Democrats to ‘revisit’ law creating border fence (Shaun Waterman, November 11, 2006, UNITED PRESS INTERNATIONAL)
Democrats will look again at the legislation mandating 698 miles of fencing along the U.S.-Mexico border and might seek to scrap the plan altogether when they take control of Congress next year.
Democratic victory may pave the way for Bush’s immigration plan (Dave Montgomery, 11/10/06, McClatchy Newspapers)
“I can’t think of another issue that could bring together the Democratic Congress and the president like immigration,” said Frank Sharry, executive director of the National Immigration Forum, which supports the president’s initiatives. “This election has really changed the immigration debate forever.”

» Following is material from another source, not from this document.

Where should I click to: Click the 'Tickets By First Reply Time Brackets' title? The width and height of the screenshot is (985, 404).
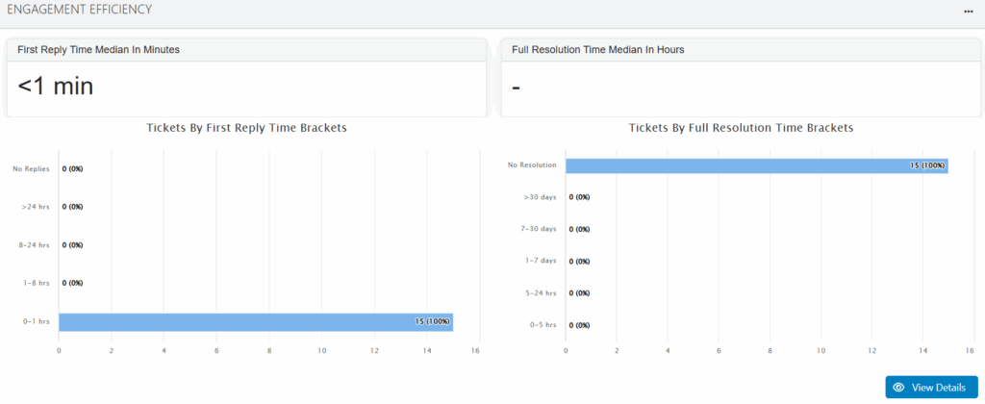[x=246, y=127]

Pro-immigration groups such as Sharry’s predict that the next session of Congress will be far more receptive to the most volatile elements of Bush’s immigration plan: a temporary guest-worker program and conditional legalization for millions of undocumented immigrants now in the country.
Since Bush first unveiled his intentions in 2004, those proposals consistently have collided with resistance in the GOP-led House of Representatives, which refused to consider a Senate-passed bill that largely embraced Bush’s initiatives.
Now Democrats will take over the House and Senate in early January under leaders who’ve expressed support for a comprehensive immigration overhaul.
Presumptive House Speaker Nancy Pelosi, D-Calif., has called for legislation offering illegal immigrants a “pathway to earned legalization and citizenship” if they fulfill “tough requirements,” such as paying fines and back taxes, staying employed and learning English.
In a post-election press conference on Wednesday, Bush again listed immigration as a top priority, describing it as “an issue where I believe we can find some common ground with the Democrats.”
“I do think we have a good chance,” Bush said.
And to think, we owe it all to the Tom Tancredos, Pat Buchanans and John Derbyshires of the world.